Over the last three decades, with my parents in Hong Kong, my brothers now in Australia and California, and my best friends in London, there has never been anywhere that I didn’t feel at least a little bit at home; but more strongly than that, there has never been anywhere that I have felt completely at home. My journey, like Bilbo Baggins’ and like the disciples’, began a little inadvertently—I didn’t know all of what I was getting into, I couldn’t have foreseen where the road would lead, the relationships it would lead me to and through, the trials and struggles I would encounter, the failures I would endure, the people I would hurt.

Jesus called me out of my comfort zone: God broke my heart for the poor and those in need, and called me to the city—a place of transience—to DC, in fact—the epitome of transience—which, for someone who desires roots, is not the most comfortable thing.

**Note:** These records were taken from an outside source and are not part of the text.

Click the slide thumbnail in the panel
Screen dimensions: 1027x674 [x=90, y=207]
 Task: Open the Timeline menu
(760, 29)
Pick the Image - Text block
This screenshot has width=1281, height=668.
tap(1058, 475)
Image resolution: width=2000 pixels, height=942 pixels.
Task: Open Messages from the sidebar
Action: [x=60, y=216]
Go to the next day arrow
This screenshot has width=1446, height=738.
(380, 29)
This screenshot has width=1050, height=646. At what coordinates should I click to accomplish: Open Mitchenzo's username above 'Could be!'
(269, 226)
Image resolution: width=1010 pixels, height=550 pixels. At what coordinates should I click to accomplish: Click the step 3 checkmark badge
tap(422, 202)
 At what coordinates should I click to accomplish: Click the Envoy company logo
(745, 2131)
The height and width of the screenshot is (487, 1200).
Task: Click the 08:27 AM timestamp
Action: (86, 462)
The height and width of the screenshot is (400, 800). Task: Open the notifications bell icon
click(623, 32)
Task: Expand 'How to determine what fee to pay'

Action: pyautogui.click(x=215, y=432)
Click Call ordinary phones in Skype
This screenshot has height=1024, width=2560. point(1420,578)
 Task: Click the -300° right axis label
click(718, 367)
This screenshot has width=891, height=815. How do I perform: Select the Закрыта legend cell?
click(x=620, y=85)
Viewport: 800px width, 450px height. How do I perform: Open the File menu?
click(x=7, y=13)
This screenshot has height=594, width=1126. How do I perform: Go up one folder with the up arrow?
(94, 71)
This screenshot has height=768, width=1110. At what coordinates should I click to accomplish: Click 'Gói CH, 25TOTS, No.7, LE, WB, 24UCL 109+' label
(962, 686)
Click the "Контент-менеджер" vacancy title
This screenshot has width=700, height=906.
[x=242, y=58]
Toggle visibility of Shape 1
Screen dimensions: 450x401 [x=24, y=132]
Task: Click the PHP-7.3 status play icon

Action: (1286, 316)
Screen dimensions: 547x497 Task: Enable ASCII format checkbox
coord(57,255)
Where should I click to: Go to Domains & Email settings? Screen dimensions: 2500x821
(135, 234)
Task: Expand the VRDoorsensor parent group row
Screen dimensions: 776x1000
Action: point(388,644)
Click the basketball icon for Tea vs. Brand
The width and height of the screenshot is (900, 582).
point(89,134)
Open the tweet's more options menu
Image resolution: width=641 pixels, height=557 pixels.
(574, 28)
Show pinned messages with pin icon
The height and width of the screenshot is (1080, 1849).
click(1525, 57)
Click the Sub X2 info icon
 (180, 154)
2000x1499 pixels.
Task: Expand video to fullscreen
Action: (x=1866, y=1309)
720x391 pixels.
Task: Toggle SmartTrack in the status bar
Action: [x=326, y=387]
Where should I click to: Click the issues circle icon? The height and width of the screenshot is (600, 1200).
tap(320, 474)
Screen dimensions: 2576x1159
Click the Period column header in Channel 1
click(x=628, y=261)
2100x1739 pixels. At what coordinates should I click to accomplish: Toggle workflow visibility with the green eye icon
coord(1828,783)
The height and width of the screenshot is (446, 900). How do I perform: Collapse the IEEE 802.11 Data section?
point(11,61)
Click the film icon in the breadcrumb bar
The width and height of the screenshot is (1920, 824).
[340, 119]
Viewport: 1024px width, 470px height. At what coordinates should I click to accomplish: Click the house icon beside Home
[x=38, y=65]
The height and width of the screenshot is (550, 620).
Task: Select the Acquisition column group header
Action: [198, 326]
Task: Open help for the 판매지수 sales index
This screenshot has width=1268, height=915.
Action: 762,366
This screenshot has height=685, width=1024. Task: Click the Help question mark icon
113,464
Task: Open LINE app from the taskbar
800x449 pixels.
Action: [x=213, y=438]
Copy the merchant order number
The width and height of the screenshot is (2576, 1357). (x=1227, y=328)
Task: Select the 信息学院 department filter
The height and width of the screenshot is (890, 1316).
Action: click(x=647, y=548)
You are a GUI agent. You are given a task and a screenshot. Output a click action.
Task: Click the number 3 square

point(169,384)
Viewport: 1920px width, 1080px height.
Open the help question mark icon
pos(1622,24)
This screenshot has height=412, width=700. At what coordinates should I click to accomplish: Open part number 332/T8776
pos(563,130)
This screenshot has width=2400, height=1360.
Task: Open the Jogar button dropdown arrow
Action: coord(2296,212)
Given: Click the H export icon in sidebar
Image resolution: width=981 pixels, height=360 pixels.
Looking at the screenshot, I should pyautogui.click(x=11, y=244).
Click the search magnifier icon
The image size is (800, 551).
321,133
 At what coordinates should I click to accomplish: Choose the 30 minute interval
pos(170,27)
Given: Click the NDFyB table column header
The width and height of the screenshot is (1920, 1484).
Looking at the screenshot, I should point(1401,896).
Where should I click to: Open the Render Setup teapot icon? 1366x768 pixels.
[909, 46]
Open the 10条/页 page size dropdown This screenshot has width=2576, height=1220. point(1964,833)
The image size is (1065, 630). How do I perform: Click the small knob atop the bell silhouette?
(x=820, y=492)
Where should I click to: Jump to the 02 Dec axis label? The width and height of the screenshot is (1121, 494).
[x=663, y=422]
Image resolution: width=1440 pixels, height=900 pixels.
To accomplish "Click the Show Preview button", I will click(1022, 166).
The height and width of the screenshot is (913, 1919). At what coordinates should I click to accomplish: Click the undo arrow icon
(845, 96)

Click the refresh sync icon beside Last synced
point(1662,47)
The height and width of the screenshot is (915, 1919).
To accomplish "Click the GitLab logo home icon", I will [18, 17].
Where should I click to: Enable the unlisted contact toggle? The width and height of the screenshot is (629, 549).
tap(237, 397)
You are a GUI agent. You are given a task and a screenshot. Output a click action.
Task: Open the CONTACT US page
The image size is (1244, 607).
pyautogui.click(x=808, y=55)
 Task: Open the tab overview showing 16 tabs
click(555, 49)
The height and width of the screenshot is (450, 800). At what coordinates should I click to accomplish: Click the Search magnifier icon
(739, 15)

Maybe you can relate: you’ve been faithful, you’ve followed God where he led, and you can say, without a doubt, that God pulled you out of your comfort zone—and it doesn’t just have to be geographic, though it may be:

  • you’re from a small town and now you find yourself teaching in an inner city school or working in an inner city hospital;
  • you’ve been working hard and for many years on a degree in one area and now you somehow find yourself doing something completely different;
  • you’re finding yourself stretched at work or at home or at school—or all of the above—in ways that you don’t know if you can handle;
  • you’re in a marriage or a relationship or you’re a parent, and you’re discovering that it’s far more work than you thought it’d be;
  • maybe you just realize how much God still has to do in your life—with your heart, with your words, with your thoughts, with your actions, with your soul.

It is not comfortable.

But the good news is that we aren’t called out of comfort—out of our comfort zones—just for the sake of it. Jesus doesn’t simply ask us to give things up that we love or move to a place we don’t know or invest in a city we’re not sure about or make friends with people we wouldn’t normally hang out with or to allow him to do his sanctifying surgery on our lives—just for the sake of it. Jesus calls us out of comfort for a couple reasons:

  1. So that we might be in the best environment in which to grow. When everything is going your way, when everything is sweet and easy, when everything is comfortable, there’s no reason to change anything, is there? There’s no reason to do anything different in our lives. And when everything is comfortable, we too easily forget the grace and goodness and generosity of God.
  2. So that he can redefine it for us, and to do so in relation to God. When Jesus comes, he redefines a whole lot of things and helps us understand them as they were meant to be understood. He redefines power as something that comes from God to be used for the purposes of God; he redefines love as a central characteristic of who God is and says, “This is love” and then gives of himself even to death so that others might live; he redefines what it means to be human by living the life that we were made to live. And so also he redefines comfort—true comfort—as something that can only be found in companionship with God and as we choose to carry out God’s mission. I want to call this, “The comfort of being called.”